▶ _Given text_:
——————

A material of the sidewall protective film 57 is, for example, an inorganic material. More specifically, for example, silicon oxide, silicon nitride, or the like may be selected. A material of the sidewall protective film 57 may be the same as any of the material of the first antireflection film 54, the first material of the fine structure body 55a, the second material of the transparent layer 55b, and the material of the second antireflection film 56. Furthermore, the sidewall protective film 57 may include a plurality of films.

A pad opening 59 is provided, for example, as a trench (groove) penetrating from the front surface of the CMOS image sensor 1 to the back surface of the semiconductor substrate 51 at a position outside the sidewall protective film 57 (right direction in the drawing). A metal electrode, not illustrated, is provided at the bottom of the pad opening 59. Wiring that connects the metal electrode to an external power supply or the like is provided in the pad opening 59.

FIG. 3 is an enlarged view of the vicinity of the sidewall protective film 57 of FIG. 2.

The sidewall protective film 57 constitutes the inner wall of the trench 58 provided outside a pixel region (effective pixel region) that receives incident light and generates an image signal. The sidewall protective film 57 is formed integrally with, for example, the transparent layer 55b by a manufacturing method described later. As a result, the sidewall protective film 57 is provided so as to constitute the sidewall of the meta-surface layer 55.

A film thickness T of the sidewall protective film 57 can be 10 nm to 5000 nm. A width W of the trench 58 is a width of 10 nm or more according to the film thickness T. A width (height) w of the sidewall protective film 57 in the height direction of the CMOS image sensor 1 is higher than the height of the spacer layer 53.

FIG. 4 is a view illustrating a range in which the sidewall protective film 57 is provided. The left side of FIG. 4 illustrates a configuration of the CMOS image sensor 1 in a plan view, and the right side illustrates a configuration of a cross section at a portion of broken line A-A.

As illustrated on the left side of FIG. 4, the sidewall protective film 57 is provided so as to surround the periphery of the effective pixel region that is a rectangular region. In the example of FIG. 4, a narrow optical black region is formed outside the effective pixel region, and the sidewall protective film 57 is provided around the optical black region. With such a configuration, deformation of the spacer layer 53 can be more effectively suppressed.

Effect of sidewall protective film

FIG. 5 is a diagram illustrating a change in a state of each member during a reliability test for a CMOS image sensor in which the sidewall protective film 57 is not provided.

In FIG. 5, configurations corresponding to the above-described configurations of the CMOS image sensor 1 according to one embodiment of the present technology are denoted by the same reference numerals. The reliability test is a general term for various tests performed, for example, before product shipment in order to measure the reliability of a product. Examples of the reliability test include a heat resistance test and a weather resistance test.

——————

▶ _Provided entries_:
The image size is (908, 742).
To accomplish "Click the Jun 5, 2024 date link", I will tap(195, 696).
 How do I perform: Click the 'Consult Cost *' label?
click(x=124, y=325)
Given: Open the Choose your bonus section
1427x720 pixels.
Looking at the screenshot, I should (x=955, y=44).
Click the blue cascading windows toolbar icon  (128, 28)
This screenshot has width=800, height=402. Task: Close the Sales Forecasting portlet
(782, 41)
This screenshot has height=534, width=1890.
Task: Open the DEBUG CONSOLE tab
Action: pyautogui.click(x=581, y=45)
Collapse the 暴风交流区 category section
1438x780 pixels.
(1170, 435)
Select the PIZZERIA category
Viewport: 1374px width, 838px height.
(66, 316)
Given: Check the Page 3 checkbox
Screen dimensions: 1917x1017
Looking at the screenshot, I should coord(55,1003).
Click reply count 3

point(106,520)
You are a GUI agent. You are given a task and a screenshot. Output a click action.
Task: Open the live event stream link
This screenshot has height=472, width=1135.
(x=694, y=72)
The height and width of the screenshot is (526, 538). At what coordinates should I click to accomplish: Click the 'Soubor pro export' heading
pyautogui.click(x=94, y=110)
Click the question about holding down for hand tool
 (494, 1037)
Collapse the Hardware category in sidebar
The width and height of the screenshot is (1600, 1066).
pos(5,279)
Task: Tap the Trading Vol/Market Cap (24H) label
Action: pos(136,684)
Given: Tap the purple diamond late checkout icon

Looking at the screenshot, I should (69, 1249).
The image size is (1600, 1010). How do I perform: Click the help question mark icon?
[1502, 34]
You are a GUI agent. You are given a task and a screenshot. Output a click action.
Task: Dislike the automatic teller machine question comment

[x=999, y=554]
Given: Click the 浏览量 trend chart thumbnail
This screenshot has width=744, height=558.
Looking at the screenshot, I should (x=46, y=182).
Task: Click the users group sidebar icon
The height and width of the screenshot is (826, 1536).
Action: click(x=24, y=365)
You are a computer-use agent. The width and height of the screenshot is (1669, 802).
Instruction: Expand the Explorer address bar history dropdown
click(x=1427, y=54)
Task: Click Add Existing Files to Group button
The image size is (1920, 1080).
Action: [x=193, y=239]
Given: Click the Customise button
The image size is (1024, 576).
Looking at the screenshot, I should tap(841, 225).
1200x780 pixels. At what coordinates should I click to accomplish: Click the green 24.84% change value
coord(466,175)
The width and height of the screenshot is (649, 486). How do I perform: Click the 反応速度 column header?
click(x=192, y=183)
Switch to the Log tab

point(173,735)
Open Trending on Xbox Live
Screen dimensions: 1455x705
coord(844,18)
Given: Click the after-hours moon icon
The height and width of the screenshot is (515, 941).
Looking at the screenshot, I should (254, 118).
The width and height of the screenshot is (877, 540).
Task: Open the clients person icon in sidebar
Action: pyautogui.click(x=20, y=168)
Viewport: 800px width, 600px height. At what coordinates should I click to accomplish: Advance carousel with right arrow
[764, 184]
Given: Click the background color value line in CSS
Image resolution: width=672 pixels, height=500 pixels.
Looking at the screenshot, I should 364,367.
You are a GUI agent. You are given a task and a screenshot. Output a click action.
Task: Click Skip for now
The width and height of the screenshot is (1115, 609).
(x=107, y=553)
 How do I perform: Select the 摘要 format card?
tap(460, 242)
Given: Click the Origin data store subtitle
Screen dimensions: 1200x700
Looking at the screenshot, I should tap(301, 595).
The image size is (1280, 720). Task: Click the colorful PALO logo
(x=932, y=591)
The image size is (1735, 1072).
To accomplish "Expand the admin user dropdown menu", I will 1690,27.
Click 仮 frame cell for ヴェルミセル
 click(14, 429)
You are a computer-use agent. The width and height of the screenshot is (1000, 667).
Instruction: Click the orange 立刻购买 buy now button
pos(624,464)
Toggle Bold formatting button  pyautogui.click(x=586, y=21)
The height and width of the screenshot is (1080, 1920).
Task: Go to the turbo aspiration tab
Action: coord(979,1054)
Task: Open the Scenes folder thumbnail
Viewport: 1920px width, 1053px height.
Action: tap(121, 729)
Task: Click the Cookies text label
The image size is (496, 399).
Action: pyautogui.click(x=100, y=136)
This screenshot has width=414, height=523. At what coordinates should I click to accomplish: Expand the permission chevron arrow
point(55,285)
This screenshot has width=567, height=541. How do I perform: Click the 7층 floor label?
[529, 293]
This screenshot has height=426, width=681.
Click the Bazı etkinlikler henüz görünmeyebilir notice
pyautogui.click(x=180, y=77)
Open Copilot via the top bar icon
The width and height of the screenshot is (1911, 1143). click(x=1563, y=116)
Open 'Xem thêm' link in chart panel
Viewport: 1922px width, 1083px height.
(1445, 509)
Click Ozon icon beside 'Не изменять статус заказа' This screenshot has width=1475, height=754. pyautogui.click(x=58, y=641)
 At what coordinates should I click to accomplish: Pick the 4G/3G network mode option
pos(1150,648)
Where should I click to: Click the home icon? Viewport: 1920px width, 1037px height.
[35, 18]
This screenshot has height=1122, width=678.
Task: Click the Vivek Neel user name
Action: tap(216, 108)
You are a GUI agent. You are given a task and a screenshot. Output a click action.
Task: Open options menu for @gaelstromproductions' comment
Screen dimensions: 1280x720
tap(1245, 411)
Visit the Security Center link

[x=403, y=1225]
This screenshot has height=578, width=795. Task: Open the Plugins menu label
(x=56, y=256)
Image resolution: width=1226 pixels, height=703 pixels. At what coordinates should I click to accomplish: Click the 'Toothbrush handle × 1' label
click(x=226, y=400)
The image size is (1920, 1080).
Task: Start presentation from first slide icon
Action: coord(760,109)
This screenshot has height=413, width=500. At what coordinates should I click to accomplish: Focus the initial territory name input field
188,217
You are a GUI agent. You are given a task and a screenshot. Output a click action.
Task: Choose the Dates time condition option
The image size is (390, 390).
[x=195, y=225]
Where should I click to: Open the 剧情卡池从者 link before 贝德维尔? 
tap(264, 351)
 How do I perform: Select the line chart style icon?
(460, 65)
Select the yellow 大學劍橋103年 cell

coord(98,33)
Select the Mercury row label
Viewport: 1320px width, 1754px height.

——————

▶ _List of tasks_:
**1.** In the rows, swap "Viewport" for "Display" across the stretch from the line containing "The image size is (1735, 1072)." through the line containing "Action: tap(121, 729)". Return only those lines, with nothing else changed.
**2.** Carry the passage on the CMOS image sensor's sidewall protective film forward from its final sentence.

▶ _Answer set_:
**1.**
The image size is (1735, 1072).
To accomplish "Expand the admin user dropdown menu", I will 1690,27.
Click 仮 frame cell for ヴェルミセル
 click(14, 429)
You are a computer-use agent. The width and height of the screenshot is (1000, 667).
Instruction: Click the orange 立刻购买 buy now button
pos(624,464)
Toggle Bold formatting button  pyautogui.click(x=586, y=21)
The height and width of the screenshot is (1080, 1920).
Task: Go to the turbo aspiration tab
Action: coord(979,1054)
Task: Open the Scenes folder thumbnail
Display: 1920px width, 1053px height.
Action: tap(121, 729)

**2.**
A of FIG. 5 is a diagram illustrating a state of the CMOS image sensor before the reliability test (at room temperature). As indicated by outlined arrows, a force expanding in an in-plane direction (left-right direction in the drawing) acts on the meta-surface layer 55 including an inorganic material. On the other hand, the spacer layer 53 including, for example, an organic material is hard at room temperature. Expansion of the meta-surface layer 55 is suppressed by the spacer layer 53, and as a result, the meta-surface layer 55 is in a state of not being able to expand.

B of FIG. 5 is a diagram illustrating a state of the CMOS image sensor during the reliability test (at a high temperature). At a high temperature, the spacer layer 53 including the organic material is deformed (creeps). Expansion of the meta-surface layer 55 cannot be suppressed by the spacer layer 53, and as a result, the meta-surface layer 55 is in a state of being able to expand in the in-plane direction.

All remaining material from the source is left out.